L’ideale per cui vivere è la ricerca del Bene, la sola che può rendere l’azione perfetta e bella come una statua greca. Esiste un’azione simile? Weil la scopre nelle fiabe dei fratelli Grimm e, in particolare, ne I sei cigni [5], dove si racconta della sorella di sei fratelli trasformati in cigni e costretta dalla matrigna a rimanere muta e a tessere sei camicie con anemoni. Neppure le accuse e il supplizio la distolgono dall’impresa.

Agire non è mai difficile − commenta Weil – agiamo sempre troppo e ci disperdiamo…cucire sei camicie con anemoni per sei anni e tacere è il solo modo per acquisire forza…un essere puro agisce col suo solo esistere… [è] il silenzio che salva… il sacrificio più che il suo risultato”.

Nulla a che vedere con il diritto, dunque, ma sono la giustizia e la misericordia, autentico accesso al soprannaturale, che vanno perseguite. Reagire all’ingiustizia, spogliati del nostro io, ci rende, nell’impersonalità dell’azione, capaci di attingere al sacro e al bene.

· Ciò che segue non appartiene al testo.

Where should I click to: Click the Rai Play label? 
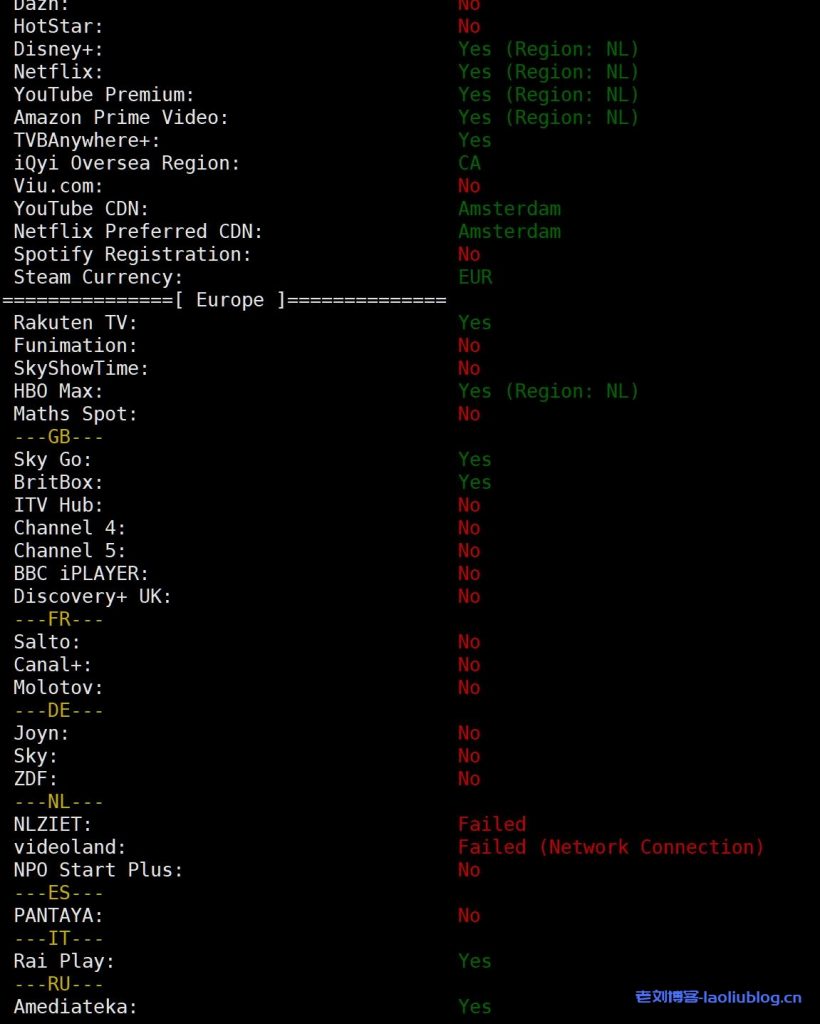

L’amore, vissuto impersonalmente, mette l’uomo in relazione con il divino e con il fratello sofferente. Se il diritto garantisce la persona e penalizza la relazione e l’impersonalità di un agire che nasce dall’interiorità e, se tutto ciò che è politica, in un’ottica di dominio, condanna l’uomo alla sofferenza, da criticare allora è anche una chiesa che applica gli stessi criteri.

Solo i Mistici, in quanto condividono la stessa solitudine che fu propria del Cristo come è raccontata nel Vangelo di Marco – realizzano, per Weil, il passaggio dall’io all’impersonalità e al sacro.

È nella condizione di totale abbandono – perfino del Padre – che solo un malfattore vede nell’”invisibile” il Giusto. La rinuncia al potere non è impotenza, ma realizzazione creativa di un dovere, espressione di un’umanità attenta all’altro, così come lo fu Alessandro Magno che, assetato, rifiutò l’acqua per condividere la sorte dei suoi soldati.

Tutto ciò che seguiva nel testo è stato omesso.